Fittipaldi: Kierowcy F1 stali się robotami

Były mistrz świata chciałby, aby zawodnicy mogli pokazywać swój charakter i temperament.
15.07.1518:03
Nataniel Piórkowski
2093wyświetlenia

Kierowcy Formuły 1 stali się robotami i realizują ściśle narzucone przez działy public relations podejście w kontaktach z mediami oraz fanami - uważa były mistrz świata, Emerson Fittipaldi.

Podczas gdy szefowie zespołów zastanawiają się nad sposobami poprawienia globalnego wizerunku sportu, Brazylijczyk uważa, że główny problem Formuły 1 leży w wizerunku kierowców, na który największy wpływ mają nie wydarzenia na torze i kibice, a strategie marketingowe sponsorów.

Sądzę że duże znaczenie ma komunikacja. Jeśli jest jedno słowo, jakie powinno tutaj stanąć na piedestale, to uważam, że powinno nim być "wolność". W Stanach Zjednoczonych wszyscy mówią o wolności wypowiedzi. Gdy ścigasz się na przykład dla Ferrari, przed konferencją prasową zawsze usłyszysz "nie możesz powiedzieć tego" lub "powinieneś wspomnieć o tym". To beznadziejne. Jestem człowiekiem czy robotem? Tego brakuje w Formule 1 - krytykował Brazylijczyk cytowany przez motorsport.com.

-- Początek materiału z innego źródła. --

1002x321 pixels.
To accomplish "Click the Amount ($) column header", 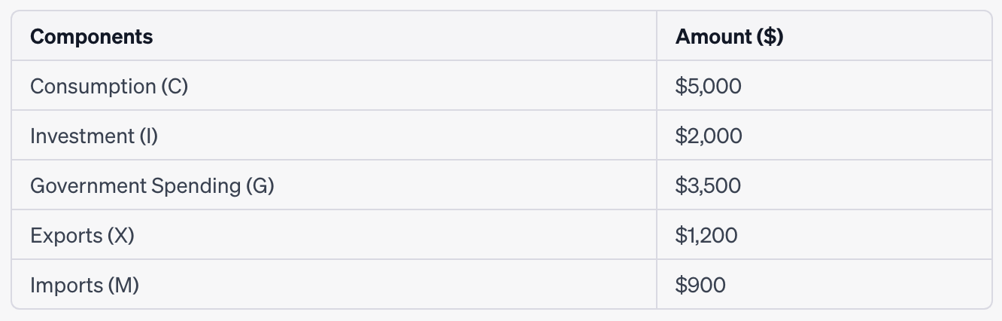I will tap(824, 36).
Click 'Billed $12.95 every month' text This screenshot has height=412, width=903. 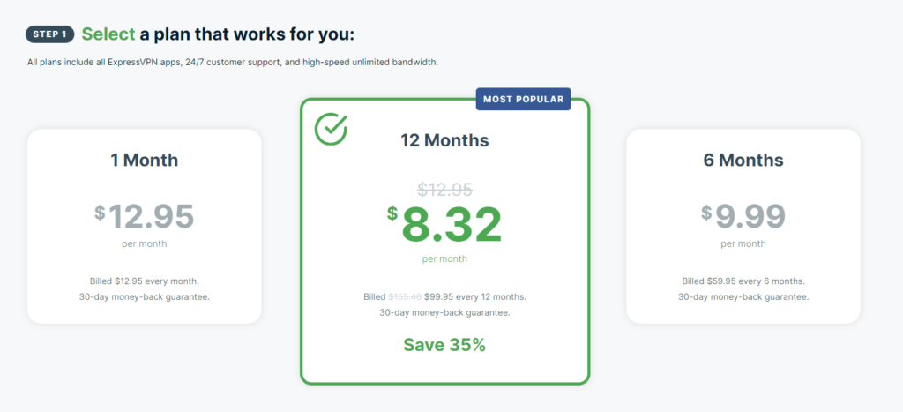[x=144, y=281]
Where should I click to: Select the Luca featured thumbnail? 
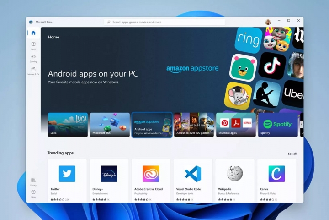click(68, 125)
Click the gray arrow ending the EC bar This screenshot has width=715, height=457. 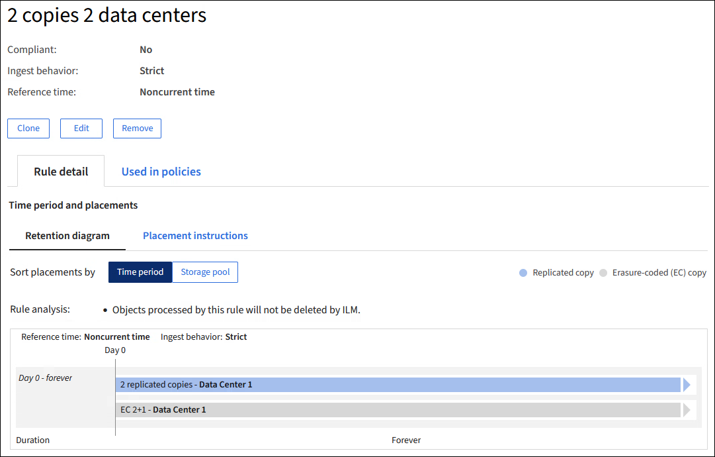click(x=687, y=410)
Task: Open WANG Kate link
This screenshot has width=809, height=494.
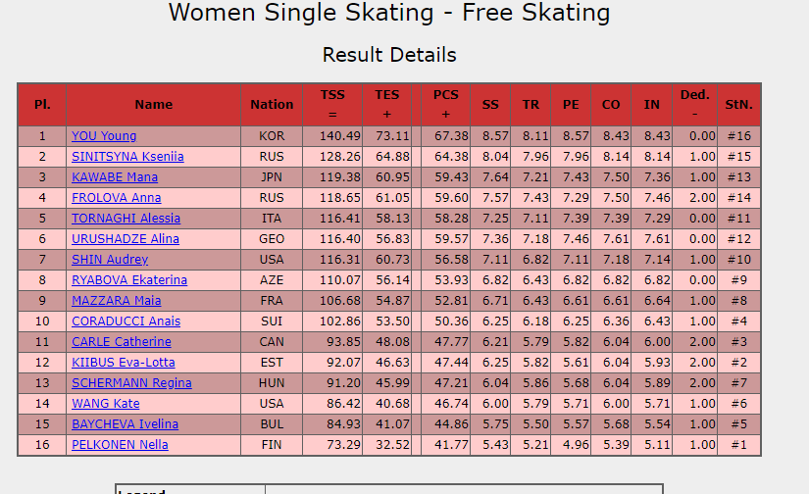Action: pos(105,404)
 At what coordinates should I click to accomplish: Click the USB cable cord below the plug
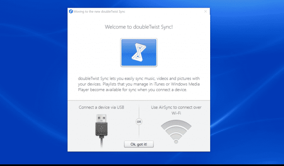point(100,143)
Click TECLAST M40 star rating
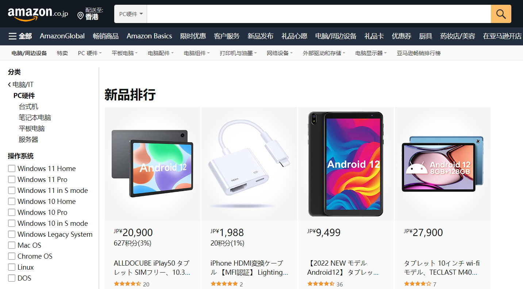Screen dimensions: 523x289 [x=418, y=284]
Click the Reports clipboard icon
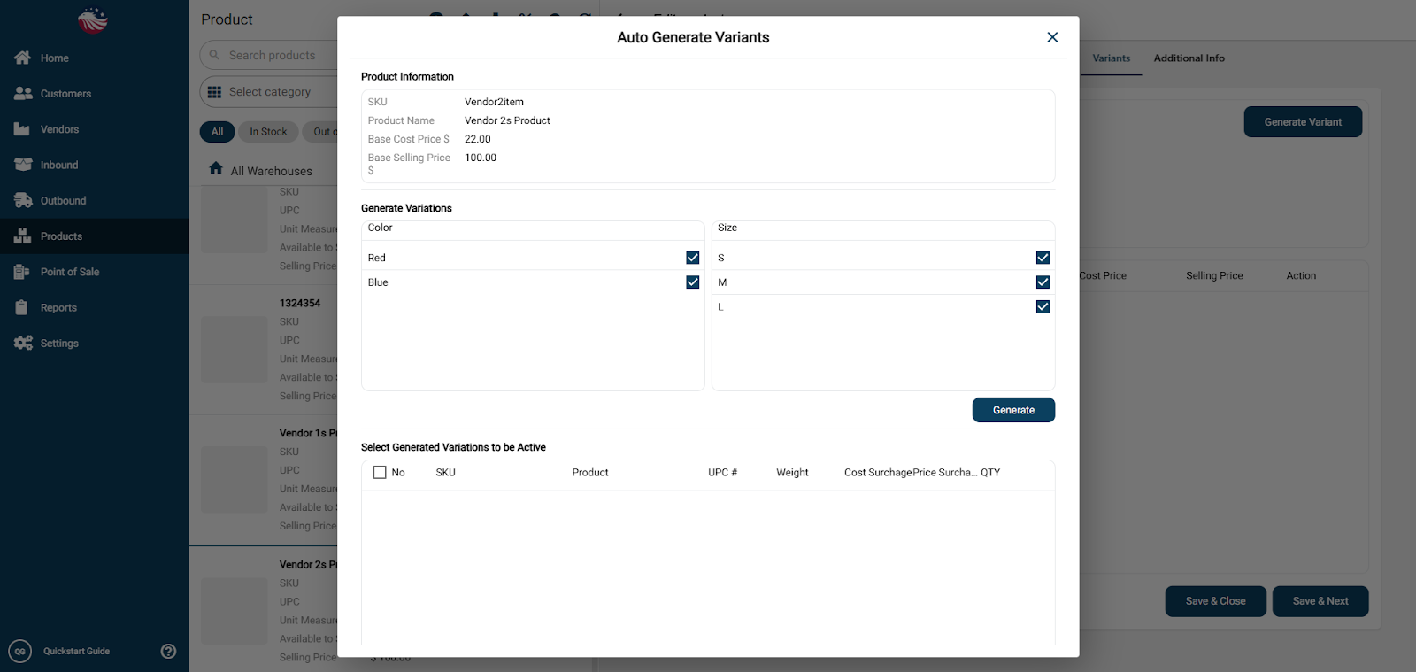 pos(22,307)
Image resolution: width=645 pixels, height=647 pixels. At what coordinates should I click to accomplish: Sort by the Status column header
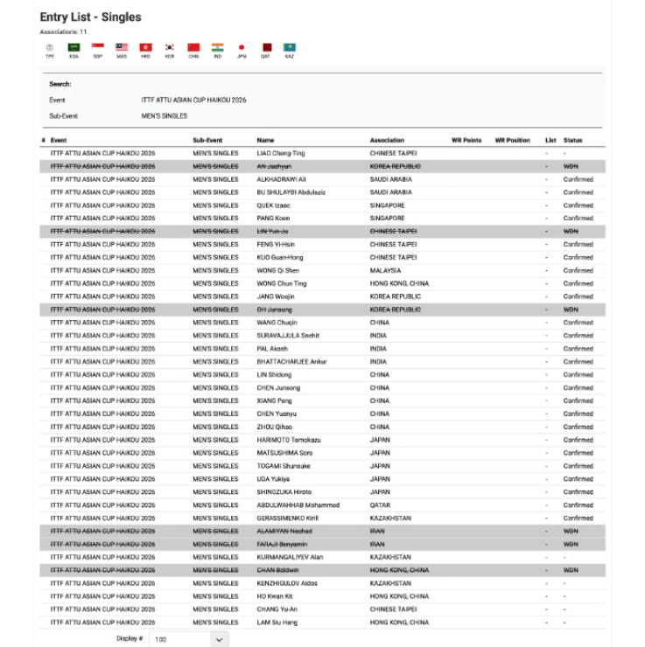tap(572, 140)
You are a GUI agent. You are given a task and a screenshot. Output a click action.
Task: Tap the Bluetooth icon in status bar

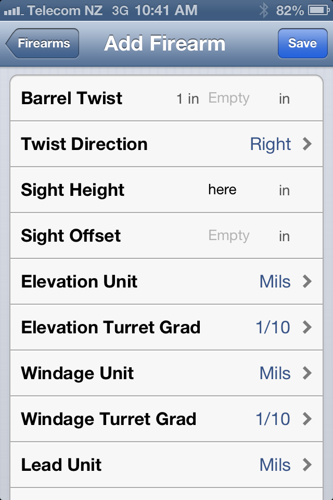tap(263, 10)
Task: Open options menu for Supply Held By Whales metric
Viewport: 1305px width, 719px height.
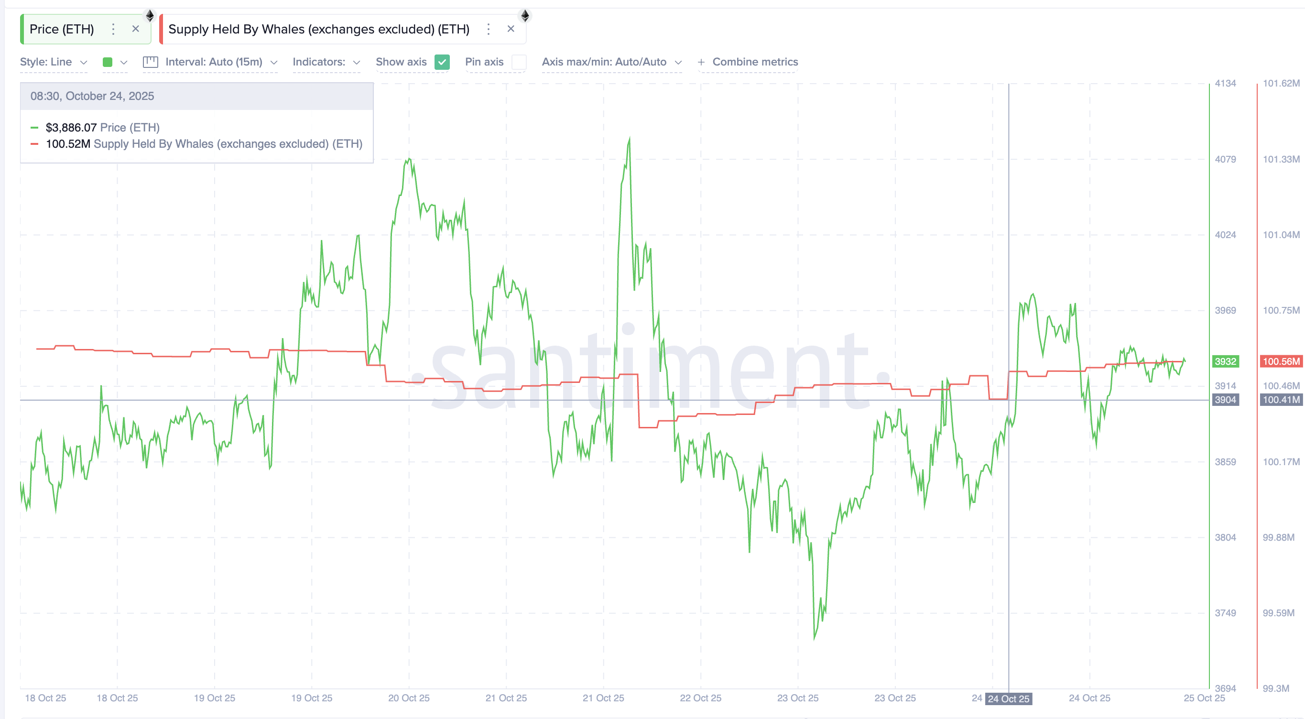Action: coord(488,29)
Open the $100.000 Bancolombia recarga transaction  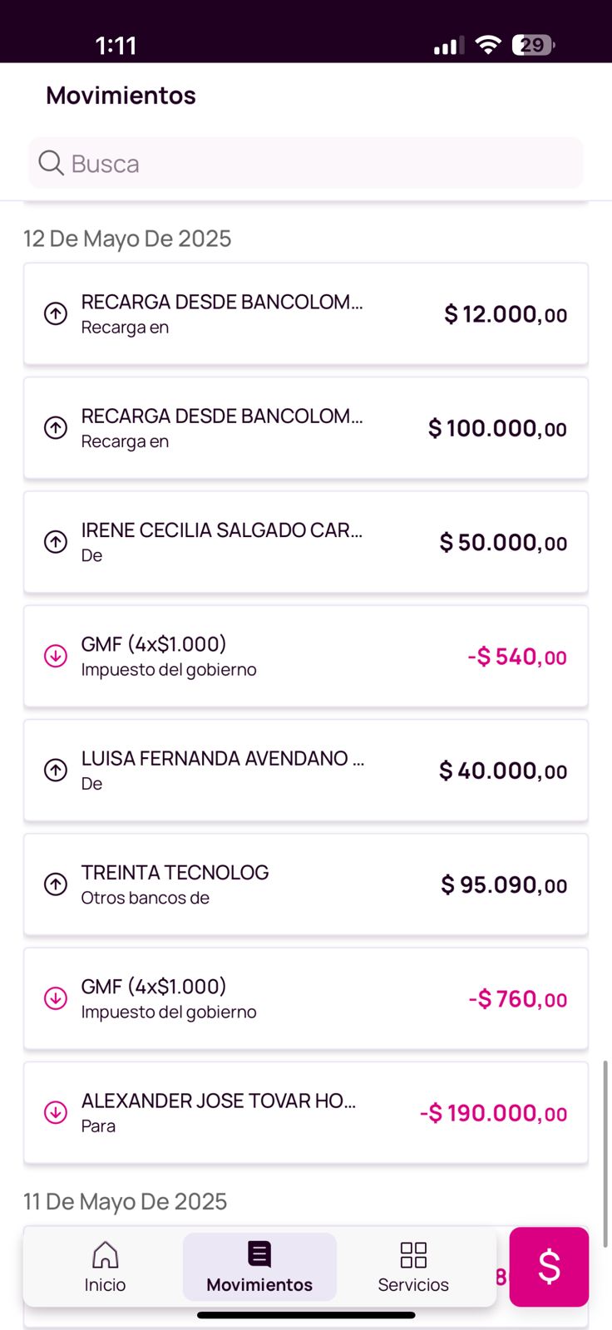tap(306, 428)
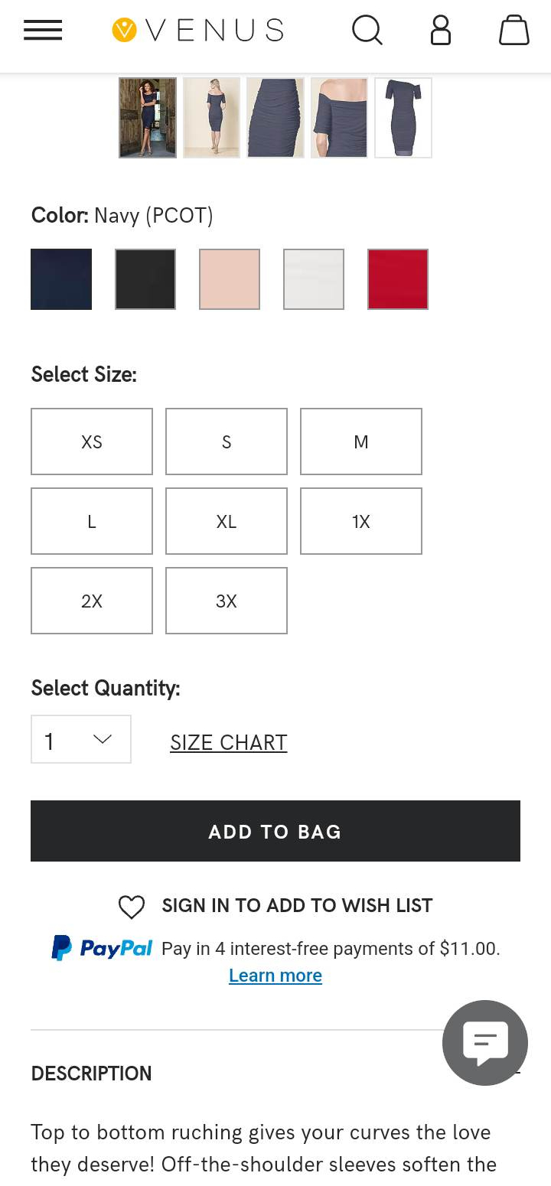Click the PayPal logo
Viewport: 551px width, 1186px height.
pyautogui.click(x=103, y=949)
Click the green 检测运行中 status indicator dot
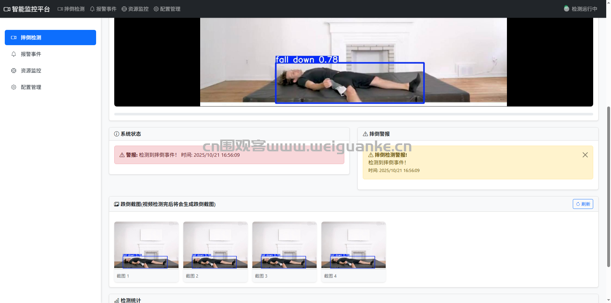 pyautogui.click(x=566, y=9)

Były czempion F1 zaznaczył przy tym, iż winą za taki stan rzeczy nie mogą być obarczani sami kierowcy, a rozbudowana machina public relations. Rosberg powinien mieć prawo powiedzieć: "Mercedes zrujnował mój wyścig swoimi decyzjami; cholerne chłopaki!". To samo powinni móc powiedzieć goście z Mercedesa. Zamiast tego wszyscy siadają za stołem i gdy pada pytanie o to, jak poszedł wyścig, słyszymy tylko: "Dobrze". Proszę was... potrzebna jest osobowość. Cały system jest zły, a nie kierowcy. To nie ich wina. Moim zdaniem pomiędzy fanami F1 a kierowcami, powinna występować dużo lepsza interakcja.

Fittipaldi uważa, że dla dobra sportu potrzeba zmian powinna zostać jak najszybciej dostrzeżona przez zespoły i sponsorów. Formuła 1 i ludzie od kontaktów z mediami powinni pozwolić kierowcom mówić więcej. Za moich czasów wyglądało to tak, że przez 20 lat prowadziłem współpracę z Philip Morris. Dokładnie wiedziałem, co mam mówić, ale mogłem powiedzieć wszystko. Ciągle mogłem pokazać swoją osobowość. Miałem wolność wypowiedzi - to naprawdę zmienia wszystko. Nie obwiniajmy za to kierowców, ponieważ dziś mamy zupełnie inne czasy. Prawda jest jednak taka, że przydałoby się to zmienić, bo nasi zawodnicy nie mają szansy, by pokazać swój charakter. F1 to sport, a atmosfera sportu nigdy nie powinna być niszczona poprzez instruowanie kierowców co do tego, co mogą powiedzieć.

KOMENTARZE

6
Ralph1537
20.07.2015 10:37
Powinien być zakaz uczestniczenia rzecznika prasowego zespołu przy kontaktach z mediami, rzecznik powinien wypowiadać się tylko w imieniu zespołu gdy jest taka rozmowa z zespołem, ale gdy dziennikarz rozmawia bezpośrednio z kierowcą to kierowca sam powinien być i nikt z zespołu nie powinien w tym uczestniczyć
Aeromis
15.07.2015 10:07
@macieiii Jeden z problemów polega na tym, że kierowcy zmuszani być celebrytami stają się marionetkami i jest to wyraźne, zauważalne i czasem żenujące. Uzdrawianie F1 to jednak zupełnie osobny temat, bo i inne są problemy.
macieiii
15.07.2015 08:43
a wg. mnie moze to i sluszne ale od jakiegoś czasu panuje trend na uzdrawianie wielce chorej F1. Takie czasy. Tak samo jak nie powstrzymamy tego że kierowcy stają się celebrytami ryzykującymi zycie w 60 stopniowym upale tak samo z różnych stron przychodzą zmiany. To dobre o czym mówi, ale czy możliwe w realizacji?
Masio
15.07.2015 07:13
Fittipaldi ma sporo racji. W 1982 roku po GP San Marino Gilles Villeneuve powiedział, że nigdy już nie odezwie się więcej do Didiera Pironiego i podejrzewam, że chyba nikt nie robił z tego jakiegoś wielkiego halo (choć nie było mnie wtedy na świecie, więc mogę się mylić). Gdyby tak samo postąpił Mark Webber po GP Malezji 2013, to wywołałoby to ogromną burzę w mediach.
Aeromis
15.07.2015 06:41
Strach pomyśleć co by było gdyby. Jest taki jeden kierowca co mówi co myśli, a najwyraźniej myśli sporo. Felipe Massa jednak jest brany za płaczka głównie za wyniki... bo często drąży i nie odpuszcza jeśli jakiś temat go gryzie, a jednocześnie nie jest taki kerjzol jak Maldonado. Dlatego właśnie mimo wszystko lubię Felipe, aktualnie jest moim ulubionym kierowcom poza torem, bo na torze to niekoniecznie chce mi się mu kibicować :) Słuszne uwagi Fittipaldiego, szkoda że niemożliwe w realizacji.
Krauza
15.07.2015 06:26
Cholerne chłopaki! Psubraty! Łajdaki i nicponie!